Le Conseil central Juif et d’autres critiques de cet exercice ont déclaré que demander aux élèves de se prêter volontairement au négationnisme concernant le génocide était une offense faite aux victimes, et que la valeur pédagogique de l’initiative était douteuse.

« Même si l’intention est bonne, il y a un danger à déclarer que la Shoah est ‘controversée’, » a déclaré Aron Verständig, président du Conseil central juif suédois, à Aftonbladet. Il a qualifié l’exercice de « bizarre ».

Svante Weyler, dirigeant du groupe de veille Comité suédois contre l’antisémitisme, a indiqué que l’exercice était, à ses yeux, « une pure idiotie ». Sur tous les sujets disponibles pour un exercice de ce type, « la Shoah est le pire.
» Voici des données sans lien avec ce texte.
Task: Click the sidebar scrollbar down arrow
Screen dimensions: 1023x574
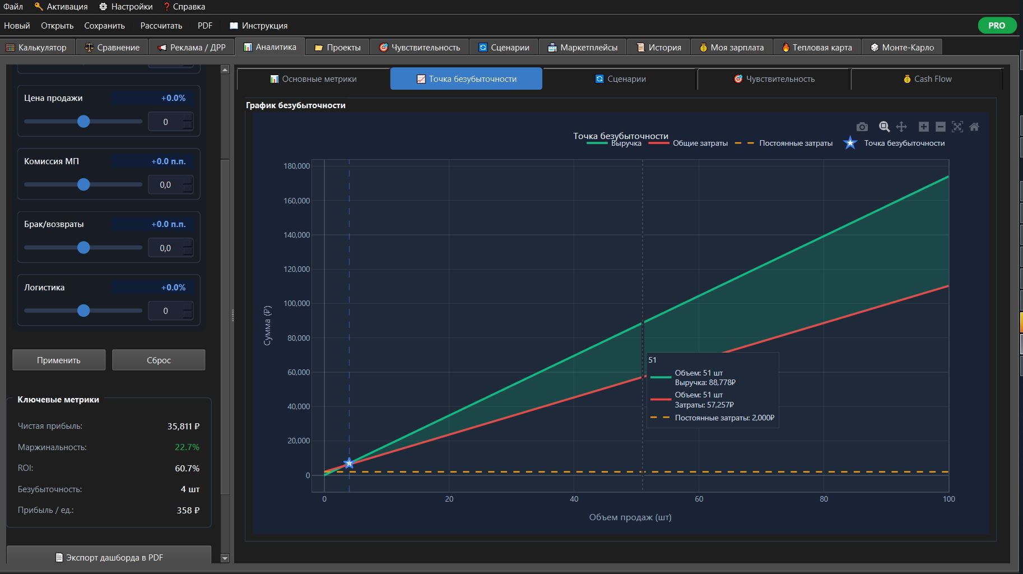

C’est une idée grotesque de penser qu’un tel exercice puisse avoir lieu dans les salles de cours de Suède », a-t-il dit au journal.

Le journal n’a pas précisé si l’exercice avait déjà été fait en classe.

Pernilla Sundström, porte-parole de l’agence chargée de l’éducation, a au contraire défendu l’exercice qui, a-t-elle confié à Aftonbladet, vise à aider les professeurs à aborder « des thématiques susceptibles d’entraîner des tensions dans les classes ». La Shoah, a-t-elle ajouté, « relève d’une telle thématique précisément en raison de l’antisémitisme ».

Björn Söder, membre du Parti des démocrates de Suède, une formation populiste de droite, a interrogé la ministre de l’Éducation Anna Ekström sur le sujet, lui demandant d’expliquer comment cet exercice parvenait à s’inscrire dans le cadre de la politique gouvernementale de lutte contre l’antisémitisme. Ekström devrait apporter sa réponse en date du 27 octobre.

Le débat rappelle une controverse qui a eu lieu au Texas suite à l’adoption d’une loi prévoyant d’interdire le débat au sujet de la Théorie critique de la race – dont l’objectif est de sensibiliser les élèves au racisme systémique aux États-Unis – dans les salles de cours.

Au début du mois, un administrateur d’un établissement du district scolaire indépendant de Carroll, à Southlake, avait été enregistré en train de dire qu’avec cette nouvelle législation, les enseignants devaient « s’assurer que si vous avez un livre sur la Shoah, vous aurez un livre qui a une autre position, qui ouvre d’autres perspectives » sur le sujet.

Clay Robison, porte-parole de l’Association des enseignants de l’État du Texas, avait indiqué que la déclaration faite par l’administrateur relevait « d’une mauvaise interprétation » de la loi.